# Provided data:
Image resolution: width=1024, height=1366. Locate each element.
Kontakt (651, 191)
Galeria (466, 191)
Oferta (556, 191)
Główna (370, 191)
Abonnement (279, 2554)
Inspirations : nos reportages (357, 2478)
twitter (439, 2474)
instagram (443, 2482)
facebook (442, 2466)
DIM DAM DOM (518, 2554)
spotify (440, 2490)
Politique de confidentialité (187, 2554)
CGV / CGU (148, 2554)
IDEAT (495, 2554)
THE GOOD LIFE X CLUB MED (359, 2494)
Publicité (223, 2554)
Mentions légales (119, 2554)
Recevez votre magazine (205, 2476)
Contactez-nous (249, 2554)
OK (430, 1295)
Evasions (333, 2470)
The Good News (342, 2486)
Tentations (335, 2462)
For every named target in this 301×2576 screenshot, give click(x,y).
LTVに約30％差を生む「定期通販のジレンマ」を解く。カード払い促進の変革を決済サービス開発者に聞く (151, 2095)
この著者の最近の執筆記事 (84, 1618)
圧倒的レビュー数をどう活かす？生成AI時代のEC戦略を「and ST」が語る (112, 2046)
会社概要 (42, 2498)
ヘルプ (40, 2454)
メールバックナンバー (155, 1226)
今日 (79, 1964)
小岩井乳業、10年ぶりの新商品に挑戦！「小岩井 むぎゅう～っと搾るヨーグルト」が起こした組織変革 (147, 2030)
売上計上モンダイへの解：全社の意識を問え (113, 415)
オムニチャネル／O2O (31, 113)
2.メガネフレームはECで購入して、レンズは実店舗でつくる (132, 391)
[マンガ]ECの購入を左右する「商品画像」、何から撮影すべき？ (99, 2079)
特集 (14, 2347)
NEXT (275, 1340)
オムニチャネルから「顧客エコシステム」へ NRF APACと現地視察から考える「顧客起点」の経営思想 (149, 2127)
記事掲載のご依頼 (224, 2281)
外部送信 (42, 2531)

# Task instructions:
Every entry must come back exactly as written above.

# Exercise answer:
Image resolution: width=1024, height=1366. Locate each element.
Kontakt (651, 191)
Galeria (466, 191)
Oferta (556, 191)
Główna (370, 191)
Abonnement (279, 2554)
Inspirations : nos reportages (357, 2478)
twitter (439, 2474)
instagram (443, 2482)
facebook (442, 2466)
DIM DAM DOM (518, 2554)
spotify (440, 2490)
Politique de confidentialité (187, 2554)
CGV / CGU (148, 2554)
IDEAT (495, 2554)
THE GOOD LIFE X CLUB MED (359, 2494)
Publicité (223, 2554)
Mentions légales (119, 2554)
Recevez votre magazine (205, 2476)
Contactez-nous (249, 2554)
OK (430, 1295)
Evasions (333, 2470)
The Good News (342, 2486)
Tentations (335, 2462)
For every named target in this 301×2576 screenshot, give click(x,y).
LTVに約30％差を生む「定期通販のジレンマ」を解く。カード払い促進の変革を決済サービス開発者に聞く (151, 2095)
この著者の最近の執筆記事 (84, 1618)
圧倒的レビュー数をどう活かす？生成AI時代のEC戦略を「and ST」が語る (112, 2046)
会社概要 (42, 2498)
ヘルプ (40, 2454)
メールバックナンバー (155, 1226)
今日 (79, 1964)
小岩井乳業、10年ぶりの新商品に挑戦！「小岩井 むぎゅう～っと搾るヨーグルト」が起こした組織変革 (147, 2030)
売上計上モンダイへの解：全社の意識を問え (113, 415)
オムニチャネル／O2O (31, 113)
2.メガネフレームはECで購入して、レンズは実店舗でつくる (132, 391)
[マンガ]ECの購入を左右する「商品画像」、何から撮影すべき？ (99, 2079)
特集 (14, 2347)
NEXT (275, 1340)
オムニチャネルから「顧客エコシステム」へ NRF APACと現地視察から考える「顧客起点」の経営思想 (149, 2127)
記事掲載のご依頼 (224, 2281)
外部送信 (42, 2531)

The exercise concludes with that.